Automated daily note templates based on calendar events
Cross-note link analysis and suggestion
Meeting note extraction from transcripts
Integration with task management workflows

But honestly? The current system already feels complete in a way Larry Llama never did. Sometimes the best next feature is shipping what works.

The Repository

The full (and still evolving) implementation is available at github.com/jarmentor/obsidian-notebook-mcp. It’s designed to be easily adaptable—swap out Obsidian for any markdown-based knowledge system, or extend the MCP tools for your specific workflows.

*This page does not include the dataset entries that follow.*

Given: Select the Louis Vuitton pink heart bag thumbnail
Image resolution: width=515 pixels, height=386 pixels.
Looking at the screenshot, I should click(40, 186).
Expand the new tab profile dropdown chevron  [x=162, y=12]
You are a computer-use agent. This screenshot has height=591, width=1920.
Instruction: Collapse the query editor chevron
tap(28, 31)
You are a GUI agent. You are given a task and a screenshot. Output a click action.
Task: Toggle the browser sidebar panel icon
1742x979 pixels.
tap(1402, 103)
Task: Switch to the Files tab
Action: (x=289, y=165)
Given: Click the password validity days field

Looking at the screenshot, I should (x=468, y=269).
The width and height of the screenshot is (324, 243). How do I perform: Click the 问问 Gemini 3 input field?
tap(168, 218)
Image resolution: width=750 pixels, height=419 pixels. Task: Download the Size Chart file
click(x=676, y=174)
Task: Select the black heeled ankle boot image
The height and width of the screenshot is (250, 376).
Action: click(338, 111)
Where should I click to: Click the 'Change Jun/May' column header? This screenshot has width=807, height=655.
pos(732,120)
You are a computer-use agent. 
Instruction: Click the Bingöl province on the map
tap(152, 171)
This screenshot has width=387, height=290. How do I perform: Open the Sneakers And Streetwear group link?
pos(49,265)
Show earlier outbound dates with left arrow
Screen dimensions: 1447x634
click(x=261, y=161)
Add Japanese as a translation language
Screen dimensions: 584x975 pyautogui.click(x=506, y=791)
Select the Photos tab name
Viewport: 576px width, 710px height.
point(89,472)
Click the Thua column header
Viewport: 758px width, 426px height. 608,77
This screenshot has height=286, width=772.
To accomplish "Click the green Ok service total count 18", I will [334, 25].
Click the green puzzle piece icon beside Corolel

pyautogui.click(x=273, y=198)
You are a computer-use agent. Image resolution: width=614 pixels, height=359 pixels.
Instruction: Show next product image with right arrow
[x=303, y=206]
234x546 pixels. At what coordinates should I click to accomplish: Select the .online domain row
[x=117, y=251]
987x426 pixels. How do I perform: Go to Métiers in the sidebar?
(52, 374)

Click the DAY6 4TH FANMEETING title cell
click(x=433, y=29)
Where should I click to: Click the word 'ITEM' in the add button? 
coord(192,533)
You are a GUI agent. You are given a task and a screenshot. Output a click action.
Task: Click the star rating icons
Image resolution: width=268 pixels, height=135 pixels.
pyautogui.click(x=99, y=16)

The README does not at all contain setup instructions, architecture diagrams, or debugging tips; however, it might in the near future.

Final Thoughts

Visual workflow tools like n8n are incredible for learning and rapid prototyping. They let you build complex systems without getting bogged down in implementation details. But sometimes the right evolution is recognizing when you’ve outgrown the scaffolding.

The MCP approach trades visual simplicity for integration depth. Instead of building a separate system that works alongside Claude, I’ve extended Claude to work naturally with my existing knowledge management workflow.

For anyone building local RAG systems: consider MCP early in your design process. The integration benefits are substantial, and the development experience is surprisingly pleasant once you embrace the TypeScript ecosystem.

Now if you’ll excuse me, I need to ask Claude to search my notes for that thing I wrote about… something. The beauty is, it’ll probably find it anyway.